▶ Problem to work on: Each line of the data has to be transcribed exactly.

▶ Entries shown:
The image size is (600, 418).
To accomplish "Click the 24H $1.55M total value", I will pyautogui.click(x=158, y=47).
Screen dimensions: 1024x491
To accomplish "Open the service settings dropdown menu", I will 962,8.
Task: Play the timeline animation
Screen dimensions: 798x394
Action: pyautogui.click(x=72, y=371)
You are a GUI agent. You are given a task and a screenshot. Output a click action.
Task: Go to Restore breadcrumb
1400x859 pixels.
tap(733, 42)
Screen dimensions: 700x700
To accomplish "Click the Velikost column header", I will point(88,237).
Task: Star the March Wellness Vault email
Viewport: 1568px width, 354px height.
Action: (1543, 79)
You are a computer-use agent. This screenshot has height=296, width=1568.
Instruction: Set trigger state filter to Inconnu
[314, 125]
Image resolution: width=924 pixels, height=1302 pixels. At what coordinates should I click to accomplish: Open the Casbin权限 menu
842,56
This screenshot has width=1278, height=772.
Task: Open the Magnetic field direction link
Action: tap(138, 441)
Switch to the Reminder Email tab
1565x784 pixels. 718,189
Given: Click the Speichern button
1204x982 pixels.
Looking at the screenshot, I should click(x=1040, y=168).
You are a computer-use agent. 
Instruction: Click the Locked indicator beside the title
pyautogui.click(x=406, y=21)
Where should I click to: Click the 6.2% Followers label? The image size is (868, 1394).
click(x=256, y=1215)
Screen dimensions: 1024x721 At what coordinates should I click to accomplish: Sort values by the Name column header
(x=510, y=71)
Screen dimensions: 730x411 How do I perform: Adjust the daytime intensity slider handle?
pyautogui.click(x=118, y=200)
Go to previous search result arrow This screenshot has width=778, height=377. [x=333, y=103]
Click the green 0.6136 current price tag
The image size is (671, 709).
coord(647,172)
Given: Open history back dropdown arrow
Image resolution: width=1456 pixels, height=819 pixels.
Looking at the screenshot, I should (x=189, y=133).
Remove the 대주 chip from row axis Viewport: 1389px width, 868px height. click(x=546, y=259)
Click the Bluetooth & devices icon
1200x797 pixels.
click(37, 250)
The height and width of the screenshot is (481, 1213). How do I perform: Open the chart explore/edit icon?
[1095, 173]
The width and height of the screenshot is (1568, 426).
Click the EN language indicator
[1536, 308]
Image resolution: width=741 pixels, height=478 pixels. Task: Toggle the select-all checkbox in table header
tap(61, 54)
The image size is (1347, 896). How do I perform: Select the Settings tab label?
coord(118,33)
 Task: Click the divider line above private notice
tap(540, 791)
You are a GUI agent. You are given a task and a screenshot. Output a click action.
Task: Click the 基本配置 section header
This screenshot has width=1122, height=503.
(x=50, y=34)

▶ The answer:
The image size is (600, 418).
To accomplish "Click the 24H $1.55M total value", I will pyautogui.click(x=158, y=47).
Screen dimensions: 1024x491
To accomplish "Open the service settings dropdown menu", I will 962,8.
Task: Play the timeline animation
Screen dimensions: 798x394
Action: pyautogui.click(x=72, y=371)
You are a GUI agent. You are given a task and a screenshot. Output a click action.
Task: Go to Restore breadcrumb
1400x859 pixels.
tap(733, 42)
Screen dimensions: 700x700
To accomplish "Click the Velikost column header", I will point(88,237).
Task: Star the March Wellness Vault email
Viewport: 1568px width, 354px height.
Action: (1543, 79)
You are a computer-use agent. This screenshot has height=296, width=1568.
Instruction: Set trigger state filter to Inconnu
[314, 125]
Image resolution: width=924 pixels, height=1302 pixels. At what coordinates should I click to accomplish: Open the Casbin权限 menu
842,56
This screenshot has width=1278, height=772.
Task: Open the Magnetic field direction link
Action: tap(138, 441)
Switch to the Reminder Email tab
1565x784 pixels. 718,189
Given: Click the Speichern button
1204x982 pixels.
Looking at the screenshot, I should click(x=1040, y=168).
You are a computer-use agent. 
Instruction: Click the Locked indicator beside the title
pyautogui.click(x=406, y=21)
Where should I click to: Click the 6.2% Followers label? The image size is (868, 1394).
click(x=256, y=1215)
Screen dimensions: 1024x721 At what coordinates should I click to accomplish: Sort values by the Name column header
(x=510, y=71)
Screen dimensions: 730x411 How do I perform: Adjust the daytime intensity slider handle?
pyautogui.click(x=118, y=200)
Go to previous search result arrow This screenshot has width=778, height=377. [x=333, y=103]
Click the green 0.6136 current price tag
The image size is (671, 709).
coord(647,172)
Given: Open history back dropdown arrow
Image resolution: width=1456 pixels, height=819 pixels.
Looking at the screenshot, I should (x=189, y=133).
Remove the 대주 chip from row axis Viewport: 1389px width, 868px height. click(x=546, y=259)
Click the Bluetooth & devices icon
1200x797 pixels.
click(37, 250)
The height and width of the screenshot is (481, 1213). How do I perform: Open the chart explore/edit icon?
[1095, 173]
The width and height of the screenshot is (1568, 426).
Click the EN language indicator
[1536, 308]
Image resolution: width=741 pixels, height=478 pixels. Task: Toggle the select-all checkbox in table header
tap(61, 54)
The image size is (1347, 896). How do I perform: Select the Settings tab label?
coord(118,33)
 Task: Click the divider line above private notice
tap(540, 791)
You are a GUI agent. You are given a task and a screenshot. Output a click action.
Task: Click the 基本配置 section header
This screenshot has width=1122, height=503.
(x=50, y=34)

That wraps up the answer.